To assess the prevalence of menopausal symptoms among women prescribed hormone therapy (HT) using electronic medical record data from a regional healthcare organization.


Retrospective data from the Reliant Medical Group from 1/1/2006-12/31/2011 were assessed for 102 randomly-selected patients. Study eligibility criteria included: females aged 45 to 65; prescribed oral or transdermal HT; no history of breast cancer, venous thromboembolism, stroke, gynecological cancer, or hysterectomy; continuously enrolled in the health plan for 1 year before and after the first observed HT prescription.
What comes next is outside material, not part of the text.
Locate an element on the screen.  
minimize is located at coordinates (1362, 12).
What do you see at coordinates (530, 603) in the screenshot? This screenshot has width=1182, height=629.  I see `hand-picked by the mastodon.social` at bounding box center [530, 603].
Prevalence of menopause-related symptoms was analyzed descriptively at both the patient and visit levels.


Mean age of patients was 54 years. The most common menopausal symptoms were: hot flushes (40 %), night sweats (17 %), insomnia (16 %), vaginal dryness (13 %), mood disorders (12 %), and weight gain (12 %). Among the 102 patients, 163 individual visits listing menopausal symptoms were identified, of which hot flushes (71 visits) were the most common symptom identified.


Our findings provide recent data on the types of menopausal symptoms experienced by mid-life women prescribed HT. Electronic medical records may be a rich source of data for future studies of menopausal symptoms in this population.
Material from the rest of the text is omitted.